The International (our mother union) has had a pretty good string of successes the past couple of years, organizing different corners of its jurisdiction: It's expanded its reach into trade shows and sports broadcasts, and gained new contracts with reality shows, low-budget features, and commercial work. (Currently, the IA has sopped up most of the trained workforce working in ever-expanding reality programming, making it hard for non-union producers to staff newer shows.)
That's a sampling of the good, on-the-ground, working person news. The political challenges in 2014 were laid out today in a long afternoon session conducted by two AFL-CIO political strategists who described the hurdles between now and election day:
1) A large segment of the voting population dislike the Affordable Care Act.

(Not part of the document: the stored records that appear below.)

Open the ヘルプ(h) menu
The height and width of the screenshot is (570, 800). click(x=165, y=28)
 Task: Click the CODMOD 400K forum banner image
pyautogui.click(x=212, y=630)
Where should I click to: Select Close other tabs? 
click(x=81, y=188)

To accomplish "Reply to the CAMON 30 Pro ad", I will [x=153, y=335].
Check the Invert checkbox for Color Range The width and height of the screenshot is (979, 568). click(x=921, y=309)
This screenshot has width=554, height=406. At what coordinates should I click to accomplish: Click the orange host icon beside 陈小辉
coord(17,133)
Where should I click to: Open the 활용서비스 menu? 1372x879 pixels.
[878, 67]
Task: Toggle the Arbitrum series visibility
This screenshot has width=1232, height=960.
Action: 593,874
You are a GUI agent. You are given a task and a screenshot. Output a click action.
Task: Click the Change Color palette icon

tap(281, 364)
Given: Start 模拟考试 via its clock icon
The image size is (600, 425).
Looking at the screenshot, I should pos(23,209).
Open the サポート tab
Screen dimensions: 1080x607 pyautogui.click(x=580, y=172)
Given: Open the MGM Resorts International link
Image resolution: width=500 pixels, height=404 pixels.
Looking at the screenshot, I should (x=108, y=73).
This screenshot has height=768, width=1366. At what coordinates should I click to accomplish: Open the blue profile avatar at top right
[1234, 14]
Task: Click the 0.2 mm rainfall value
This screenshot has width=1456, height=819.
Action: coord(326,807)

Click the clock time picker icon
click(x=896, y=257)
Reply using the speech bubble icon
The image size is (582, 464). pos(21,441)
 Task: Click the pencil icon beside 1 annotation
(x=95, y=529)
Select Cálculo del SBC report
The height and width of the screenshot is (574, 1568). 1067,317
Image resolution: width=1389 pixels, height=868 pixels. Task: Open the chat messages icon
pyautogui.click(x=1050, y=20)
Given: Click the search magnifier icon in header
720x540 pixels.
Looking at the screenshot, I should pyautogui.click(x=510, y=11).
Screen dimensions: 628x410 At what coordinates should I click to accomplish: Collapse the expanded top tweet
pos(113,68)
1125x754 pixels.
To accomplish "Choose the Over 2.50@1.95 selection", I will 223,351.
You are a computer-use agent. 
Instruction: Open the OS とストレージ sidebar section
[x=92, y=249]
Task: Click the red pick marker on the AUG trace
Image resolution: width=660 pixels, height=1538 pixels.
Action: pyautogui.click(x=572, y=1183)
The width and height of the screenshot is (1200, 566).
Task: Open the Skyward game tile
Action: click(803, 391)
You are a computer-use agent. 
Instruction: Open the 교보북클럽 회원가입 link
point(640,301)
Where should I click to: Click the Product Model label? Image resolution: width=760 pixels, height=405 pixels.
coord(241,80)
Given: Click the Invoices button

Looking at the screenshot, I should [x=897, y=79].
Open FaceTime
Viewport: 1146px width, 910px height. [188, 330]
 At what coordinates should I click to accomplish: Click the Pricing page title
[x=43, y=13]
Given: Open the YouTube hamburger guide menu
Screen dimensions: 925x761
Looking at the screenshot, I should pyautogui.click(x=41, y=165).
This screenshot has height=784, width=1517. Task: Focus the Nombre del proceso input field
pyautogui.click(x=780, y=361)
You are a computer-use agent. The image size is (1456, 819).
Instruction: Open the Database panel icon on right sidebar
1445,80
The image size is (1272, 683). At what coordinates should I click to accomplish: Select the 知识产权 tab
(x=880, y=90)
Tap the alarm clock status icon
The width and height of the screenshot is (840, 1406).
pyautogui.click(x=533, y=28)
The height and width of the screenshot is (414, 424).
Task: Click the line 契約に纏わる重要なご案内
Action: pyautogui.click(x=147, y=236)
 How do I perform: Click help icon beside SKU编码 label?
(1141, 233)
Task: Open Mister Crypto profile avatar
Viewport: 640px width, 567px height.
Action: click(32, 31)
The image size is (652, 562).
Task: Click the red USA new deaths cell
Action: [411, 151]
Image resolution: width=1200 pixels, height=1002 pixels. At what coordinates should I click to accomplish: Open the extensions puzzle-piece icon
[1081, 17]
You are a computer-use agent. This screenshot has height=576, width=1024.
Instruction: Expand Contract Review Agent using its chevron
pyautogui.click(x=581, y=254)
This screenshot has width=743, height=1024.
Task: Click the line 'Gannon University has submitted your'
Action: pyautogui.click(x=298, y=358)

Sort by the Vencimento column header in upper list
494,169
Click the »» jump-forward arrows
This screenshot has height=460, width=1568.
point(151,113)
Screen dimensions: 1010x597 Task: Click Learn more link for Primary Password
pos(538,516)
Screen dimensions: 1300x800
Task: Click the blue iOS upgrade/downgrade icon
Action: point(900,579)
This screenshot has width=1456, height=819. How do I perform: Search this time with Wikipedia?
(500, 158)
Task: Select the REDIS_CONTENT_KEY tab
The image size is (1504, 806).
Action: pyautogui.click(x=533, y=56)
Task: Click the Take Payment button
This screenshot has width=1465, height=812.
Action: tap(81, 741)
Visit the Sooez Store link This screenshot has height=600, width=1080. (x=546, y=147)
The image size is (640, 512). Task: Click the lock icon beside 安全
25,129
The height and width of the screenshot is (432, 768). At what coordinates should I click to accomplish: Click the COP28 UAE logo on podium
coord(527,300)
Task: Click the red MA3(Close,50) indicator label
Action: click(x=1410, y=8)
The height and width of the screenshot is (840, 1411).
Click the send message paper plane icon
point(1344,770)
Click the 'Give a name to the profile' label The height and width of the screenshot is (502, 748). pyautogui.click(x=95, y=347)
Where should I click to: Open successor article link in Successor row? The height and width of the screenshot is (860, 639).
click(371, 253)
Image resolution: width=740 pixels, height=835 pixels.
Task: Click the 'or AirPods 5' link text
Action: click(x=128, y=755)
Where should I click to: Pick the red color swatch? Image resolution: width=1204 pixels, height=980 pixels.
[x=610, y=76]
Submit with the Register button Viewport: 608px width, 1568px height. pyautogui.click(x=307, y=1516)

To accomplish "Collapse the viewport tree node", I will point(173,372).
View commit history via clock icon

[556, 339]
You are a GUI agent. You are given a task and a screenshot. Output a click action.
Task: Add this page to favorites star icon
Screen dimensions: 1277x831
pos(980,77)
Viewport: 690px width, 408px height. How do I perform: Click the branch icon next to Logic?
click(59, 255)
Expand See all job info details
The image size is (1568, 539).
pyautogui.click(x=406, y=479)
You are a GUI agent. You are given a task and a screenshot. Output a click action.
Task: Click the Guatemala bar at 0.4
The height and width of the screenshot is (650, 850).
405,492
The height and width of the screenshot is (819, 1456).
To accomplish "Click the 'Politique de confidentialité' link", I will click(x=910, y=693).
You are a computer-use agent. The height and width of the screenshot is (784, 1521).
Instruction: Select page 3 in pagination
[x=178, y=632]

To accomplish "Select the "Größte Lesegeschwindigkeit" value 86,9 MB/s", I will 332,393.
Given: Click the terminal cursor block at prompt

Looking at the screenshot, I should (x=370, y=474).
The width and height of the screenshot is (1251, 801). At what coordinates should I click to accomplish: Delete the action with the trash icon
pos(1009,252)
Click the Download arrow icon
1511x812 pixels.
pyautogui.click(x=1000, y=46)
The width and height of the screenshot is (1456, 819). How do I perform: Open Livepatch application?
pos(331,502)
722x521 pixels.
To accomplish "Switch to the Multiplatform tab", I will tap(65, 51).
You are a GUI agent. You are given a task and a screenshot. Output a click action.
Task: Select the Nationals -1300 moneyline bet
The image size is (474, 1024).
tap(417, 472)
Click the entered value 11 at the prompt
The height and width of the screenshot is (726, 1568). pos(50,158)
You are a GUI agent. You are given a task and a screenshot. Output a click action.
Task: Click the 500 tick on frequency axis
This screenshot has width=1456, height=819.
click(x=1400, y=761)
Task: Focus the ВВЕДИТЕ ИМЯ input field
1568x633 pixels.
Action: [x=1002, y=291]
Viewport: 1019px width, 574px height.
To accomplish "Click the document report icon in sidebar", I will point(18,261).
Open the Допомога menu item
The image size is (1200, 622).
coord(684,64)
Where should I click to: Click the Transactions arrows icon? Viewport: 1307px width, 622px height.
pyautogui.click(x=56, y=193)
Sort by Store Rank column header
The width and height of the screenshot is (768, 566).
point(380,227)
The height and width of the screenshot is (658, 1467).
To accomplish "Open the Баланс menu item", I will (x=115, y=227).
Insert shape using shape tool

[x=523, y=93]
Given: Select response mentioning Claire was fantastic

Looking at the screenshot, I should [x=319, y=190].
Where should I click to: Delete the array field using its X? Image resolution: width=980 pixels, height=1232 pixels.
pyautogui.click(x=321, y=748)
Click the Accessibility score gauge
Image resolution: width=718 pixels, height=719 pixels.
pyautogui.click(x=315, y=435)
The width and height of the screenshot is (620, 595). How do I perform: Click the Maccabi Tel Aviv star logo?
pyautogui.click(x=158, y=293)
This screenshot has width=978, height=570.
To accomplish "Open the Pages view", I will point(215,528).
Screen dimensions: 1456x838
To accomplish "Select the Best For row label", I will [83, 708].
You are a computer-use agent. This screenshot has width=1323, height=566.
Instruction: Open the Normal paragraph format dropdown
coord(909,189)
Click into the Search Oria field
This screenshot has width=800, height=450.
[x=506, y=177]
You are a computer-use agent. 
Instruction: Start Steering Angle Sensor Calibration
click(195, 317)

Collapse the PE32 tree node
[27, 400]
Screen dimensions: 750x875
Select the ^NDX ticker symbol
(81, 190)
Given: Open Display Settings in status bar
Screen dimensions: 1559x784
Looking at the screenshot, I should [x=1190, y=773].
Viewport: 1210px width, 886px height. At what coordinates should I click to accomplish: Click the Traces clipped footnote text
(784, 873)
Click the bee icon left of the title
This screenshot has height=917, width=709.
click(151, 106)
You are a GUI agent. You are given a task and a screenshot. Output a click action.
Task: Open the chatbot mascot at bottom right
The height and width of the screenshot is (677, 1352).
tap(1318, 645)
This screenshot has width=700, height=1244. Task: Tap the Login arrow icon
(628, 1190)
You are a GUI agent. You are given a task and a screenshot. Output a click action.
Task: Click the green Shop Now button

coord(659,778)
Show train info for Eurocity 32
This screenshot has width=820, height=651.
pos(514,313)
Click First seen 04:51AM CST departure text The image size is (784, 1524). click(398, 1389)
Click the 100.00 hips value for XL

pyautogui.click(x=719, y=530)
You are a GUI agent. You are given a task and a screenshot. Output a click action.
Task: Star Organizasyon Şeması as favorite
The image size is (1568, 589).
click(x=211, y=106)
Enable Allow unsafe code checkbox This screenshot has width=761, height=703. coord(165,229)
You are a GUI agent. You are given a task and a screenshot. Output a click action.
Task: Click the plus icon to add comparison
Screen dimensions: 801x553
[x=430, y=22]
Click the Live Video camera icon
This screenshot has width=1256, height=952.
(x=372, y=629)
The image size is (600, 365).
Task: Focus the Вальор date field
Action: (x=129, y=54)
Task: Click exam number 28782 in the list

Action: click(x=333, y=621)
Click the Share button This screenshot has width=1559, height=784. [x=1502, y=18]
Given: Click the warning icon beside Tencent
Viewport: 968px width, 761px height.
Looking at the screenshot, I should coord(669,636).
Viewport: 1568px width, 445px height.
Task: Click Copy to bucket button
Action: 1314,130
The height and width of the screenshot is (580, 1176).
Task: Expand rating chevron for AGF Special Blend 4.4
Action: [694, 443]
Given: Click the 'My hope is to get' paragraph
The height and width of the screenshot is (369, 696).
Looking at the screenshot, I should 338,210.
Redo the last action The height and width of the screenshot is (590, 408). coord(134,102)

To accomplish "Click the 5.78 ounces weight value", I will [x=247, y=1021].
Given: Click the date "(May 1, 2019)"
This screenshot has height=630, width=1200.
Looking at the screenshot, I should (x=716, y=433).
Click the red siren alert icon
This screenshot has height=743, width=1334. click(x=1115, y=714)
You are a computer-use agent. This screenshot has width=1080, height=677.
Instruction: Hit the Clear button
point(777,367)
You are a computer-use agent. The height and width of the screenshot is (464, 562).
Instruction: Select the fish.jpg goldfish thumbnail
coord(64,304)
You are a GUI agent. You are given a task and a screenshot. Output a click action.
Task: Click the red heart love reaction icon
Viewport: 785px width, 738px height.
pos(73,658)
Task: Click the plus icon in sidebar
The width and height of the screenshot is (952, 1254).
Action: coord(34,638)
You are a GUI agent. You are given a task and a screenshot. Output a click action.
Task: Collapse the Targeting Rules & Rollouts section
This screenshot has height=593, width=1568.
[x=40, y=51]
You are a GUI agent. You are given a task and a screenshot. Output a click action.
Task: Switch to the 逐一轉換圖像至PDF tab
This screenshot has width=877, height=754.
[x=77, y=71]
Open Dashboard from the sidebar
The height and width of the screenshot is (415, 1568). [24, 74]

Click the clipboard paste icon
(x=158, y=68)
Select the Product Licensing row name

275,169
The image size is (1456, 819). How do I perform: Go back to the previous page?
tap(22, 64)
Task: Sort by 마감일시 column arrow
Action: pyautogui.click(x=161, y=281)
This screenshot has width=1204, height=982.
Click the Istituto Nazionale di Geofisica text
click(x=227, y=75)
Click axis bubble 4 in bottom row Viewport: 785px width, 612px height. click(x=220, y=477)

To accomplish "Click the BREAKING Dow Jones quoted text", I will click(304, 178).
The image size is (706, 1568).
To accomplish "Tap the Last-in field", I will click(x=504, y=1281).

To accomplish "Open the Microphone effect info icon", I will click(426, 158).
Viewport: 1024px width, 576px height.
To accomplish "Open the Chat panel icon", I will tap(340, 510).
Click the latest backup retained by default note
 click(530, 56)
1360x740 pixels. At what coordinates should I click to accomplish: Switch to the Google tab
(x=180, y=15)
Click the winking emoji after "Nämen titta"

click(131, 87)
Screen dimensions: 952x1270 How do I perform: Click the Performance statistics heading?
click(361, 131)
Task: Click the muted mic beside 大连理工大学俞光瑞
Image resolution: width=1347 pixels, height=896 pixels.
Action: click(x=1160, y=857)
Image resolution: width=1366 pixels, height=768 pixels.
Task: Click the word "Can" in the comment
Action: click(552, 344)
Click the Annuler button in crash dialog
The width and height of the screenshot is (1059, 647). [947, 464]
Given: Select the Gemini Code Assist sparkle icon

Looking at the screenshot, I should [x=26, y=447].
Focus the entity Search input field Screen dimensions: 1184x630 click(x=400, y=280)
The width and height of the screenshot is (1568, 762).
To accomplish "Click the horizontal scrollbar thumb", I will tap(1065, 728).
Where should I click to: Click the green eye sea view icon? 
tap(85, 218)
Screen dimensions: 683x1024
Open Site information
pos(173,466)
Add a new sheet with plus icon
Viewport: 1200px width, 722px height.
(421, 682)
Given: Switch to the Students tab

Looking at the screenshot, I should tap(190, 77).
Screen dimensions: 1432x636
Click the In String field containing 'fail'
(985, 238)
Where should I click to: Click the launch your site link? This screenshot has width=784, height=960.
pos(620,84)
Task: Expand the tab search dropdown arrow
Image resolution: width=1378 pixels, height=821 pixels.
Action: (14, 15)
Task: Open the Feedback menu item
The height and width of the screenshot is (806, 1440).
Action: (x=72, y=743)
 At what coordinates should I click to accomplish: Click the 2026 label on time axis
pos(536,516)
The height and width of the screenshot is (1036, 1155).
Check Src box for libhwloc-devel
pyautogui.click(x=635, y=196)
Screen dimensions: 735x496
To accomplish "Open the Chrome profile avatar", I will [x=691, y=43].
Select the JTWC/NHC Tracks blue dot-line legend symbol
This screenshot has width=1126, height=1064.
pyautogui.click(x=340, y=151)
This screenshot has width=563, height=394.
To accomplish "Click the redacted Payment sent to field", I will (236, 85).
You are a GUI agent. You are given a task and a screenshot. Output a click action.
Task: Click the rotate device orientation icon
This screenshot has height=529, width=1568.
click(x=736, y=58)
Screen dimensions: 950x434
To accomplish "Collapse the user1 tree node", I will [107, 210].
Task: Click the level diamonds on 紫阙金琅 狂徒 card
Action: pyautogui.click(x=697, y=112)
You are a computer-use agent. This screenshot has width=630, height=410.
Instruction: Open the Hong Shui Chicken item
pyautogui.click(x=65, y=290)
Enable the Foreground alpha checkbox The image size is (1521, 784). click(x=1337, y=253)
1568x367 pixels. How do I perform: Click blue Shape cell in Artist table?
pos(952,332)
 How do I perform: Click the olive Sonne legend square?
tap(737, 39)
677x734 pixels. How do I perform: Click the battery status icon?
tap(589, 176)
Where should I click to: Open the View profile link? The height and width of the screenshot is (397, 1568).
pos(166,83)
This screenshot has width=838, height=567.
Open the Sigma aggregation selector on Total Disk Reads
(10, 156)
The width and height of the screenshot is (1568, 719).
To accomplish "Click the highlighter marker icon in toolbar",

2) A large segment of the voting population distrust President Obama.
3) A huge segment of the voting public hates Congress (Democrats are slightly ahead of Republicans, but nobody is liked.)
4) Too many people are still un ... or under-employed.
But it's not all gloom and pouring rain. On labor's side, there are happier demographic realities: A growing number of Asians, Latinos, and blacks now Democratic, a trend that has been in place for three election cycles. Also, too, Asians, Latino and blacks are becoming a larger and larger percentage of the United States' population.
There might be billionaires' money arrayed against progressive politicians, but there is also the hard reality of this:
And this:
... After rising in the Roaring Twenties, the income share of the one per cent fell sharply in the postwar period. Since the late nineteen-seventies, it has been climbing again, albeit in a somewhat zig-zag fashion. The top earners’ share of overall pre-tax income peaked at about twenty-four per cent in 2007, fell back during the Great Recession, and then recovered strongly. In 2012, it was about twenty-three per cent. ...
How have the folks outside the one per cent been faring? ... Once again, the long-term trends are clear. Between the start of the Second World War and the first oil-price shock of 1973, families in the bottom ninety-nine per cent saw their incomes rise sharply. With the exception of the late nineteen-nineties, the past forty years have been marked by slow growth. ...
When voters' noses are pushed up against the fact that a small sliver of the population has a large chunk of the bucks, they become open to the idea that maybe some adjustments should be made. The AFL-CIO guys made the point that Republicans are onto the inequality thing, but thus far their stated solution is to give the top income brackets more money.
So, the trick eleven months hence will be to
A) Get union members to the polls (historically, unionists punch high above their demographic weight.)
B) Get the message of income inequality out, along with proposals for a higher minimum wage, unemployment insurance, etc., etc.
C) Get the troops on the ground to spread the message of B) prior to election day.
There were other bullet points, but those were the major ones. It was emphasized that the stakes (as always) are high, because the modern Republican Party is keen to gut what remains of the labor movement (12% of the work force) and use it as a throw rug.